How true this prism is, how much it captures and how much it helped set the stage for the rightward shift of the owners in Big Tech I don’t know. But it’s part of the equation. Monopoly power, the stasis it creates and the fabulous wealth it generates are all different parts of this elephant we, as semi-blind men, are trying to see and understand. This is part of why I’ve returned again and again to this theme of the “brittle grip” that the early 21st century ultra wealthy experience today. There’s is both a fabulous wealth and dominance and an insecurity that is not simply paranoia. It’s scary to be standing that high off the ground. And when you’re that wealthy and powerful a lot of people want to take your feelings and insecurities very seriously.

There are two additional points worth considering.

There’s always been a part of the tech world plotting escape, building fantasies of transcending the bonds of society and its sovereignties or even the ultimate bonds of mortality itself. That’s where “network states” come from, or the idea of building floating sovereignties out in the middle of the ocean or simply building an epic compound in New Zealand for whenever shit gets weird. Harvest from society but exit the demands of its sovereignty. Why not?

The reigning leaders of Silicon Valley venture capital today believe deeply in founder-run companies. I admit to some sympathy with this preference. And the idea comes from some genuinely good places. Don’t be the suits who were stupid enough to boot Steve Jobs out of Apple and make it a tired board room-based company that only bringing him back undid. Who can argue with that? Keep the founder, the man with the vision and the impatience in charge. My jocular comment aside, there’s a good deal of logic to that. But you don’t have to look far to see that there is a genetic similarity to that view and the pretensions of our authoritarian age. Committees may not generate genius visions. But they also less often grind people under their feet.
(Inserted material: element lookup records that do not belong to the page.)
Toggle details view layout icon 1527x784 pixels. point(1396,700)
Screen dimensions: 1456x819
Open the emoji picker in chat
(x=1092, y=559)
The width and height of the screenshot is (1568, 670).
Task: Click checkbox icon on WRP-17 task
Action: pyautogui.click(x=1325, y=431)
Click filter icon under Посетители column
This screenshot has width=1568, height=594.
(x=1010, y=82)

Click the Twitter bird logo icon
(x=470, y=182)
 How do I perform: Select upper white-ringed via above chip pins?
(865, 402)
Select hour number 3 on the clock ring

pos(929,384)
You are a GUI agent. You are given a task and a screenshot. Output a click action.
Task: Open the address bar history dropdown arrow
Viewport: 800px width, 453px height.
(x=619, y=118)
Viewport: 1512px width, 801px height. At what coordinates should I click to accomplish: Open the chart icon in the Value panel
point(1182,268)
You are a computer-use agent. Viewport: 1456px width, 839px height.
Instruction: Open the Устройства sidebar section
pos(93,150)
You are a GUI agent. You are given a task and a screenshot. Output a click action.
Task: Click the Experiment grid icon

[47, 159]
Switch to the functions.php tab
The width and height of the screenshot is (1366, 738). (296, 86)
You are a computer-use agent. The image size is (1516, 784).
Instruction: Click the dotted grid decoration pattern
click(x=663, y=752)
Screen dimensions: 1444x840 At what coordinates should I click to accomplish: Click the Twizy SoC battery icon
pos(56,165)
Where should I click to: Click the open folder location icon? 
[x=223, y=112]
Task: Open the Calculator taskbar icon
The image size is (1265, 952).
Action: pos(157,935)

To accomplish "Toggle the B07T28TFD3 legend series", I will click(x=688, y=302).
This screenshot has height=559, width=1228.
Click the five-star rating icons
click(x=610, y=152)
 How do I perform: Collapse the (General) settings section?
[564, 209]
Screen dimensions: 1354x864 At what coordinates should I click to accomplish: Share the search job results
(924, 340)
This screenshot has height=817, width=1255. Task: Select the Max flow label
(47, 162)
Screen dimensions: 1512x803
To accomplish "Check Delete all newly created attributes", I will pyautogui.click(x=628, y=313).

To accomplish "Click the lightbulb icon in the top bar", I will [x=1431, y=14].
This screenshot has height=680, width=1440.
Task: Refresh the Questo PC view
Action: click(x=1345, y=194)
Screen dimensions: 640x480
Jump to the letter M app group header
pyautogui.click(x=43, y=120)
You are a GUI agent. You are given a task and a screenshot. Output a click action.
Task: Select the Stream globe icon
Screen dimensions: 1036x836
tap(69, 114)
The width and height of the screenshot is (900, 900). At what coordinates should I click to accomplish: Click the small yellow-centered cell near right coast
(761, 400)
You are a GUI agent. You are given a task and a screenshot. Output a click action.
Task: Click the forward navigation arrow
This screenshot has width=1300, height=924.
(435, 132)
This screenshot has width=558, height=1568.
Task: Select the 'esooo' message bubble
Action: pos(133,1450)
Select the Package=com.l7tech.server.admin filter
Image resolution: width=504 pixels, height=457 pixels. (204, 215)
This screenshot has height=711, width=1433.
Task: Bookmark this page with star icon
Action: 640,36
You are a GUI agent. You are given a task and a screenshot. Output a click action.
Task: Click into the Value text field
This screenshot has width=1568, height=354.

In any case, this is what to me makes the current questions about “AI” so interesting and genuinely important — far beyond the narrow questions of its utility and certainly the frothy nonsense about sentience and self-awareness. AI and the money being poured into it are at the center of each of these contests currently shaping the world. And to understand that world, it’s important to have the best understanding possible of what is real technological innovation and what is actually being generated by the equivocal blessings of monopoly power, the ferocious power combined with the lack of dynamism and the fading prospects of fantastical growth. Similarly, in precisely what ways are the vertiginous sensations of ultra-wealth driving our authoritarian moment in the US? And finally, how is AI — the bright shiny object at the center of the whole show — being deployed to advance the power of the authoritarians? It’s all connected together and that’s what makes it both fascinating and important.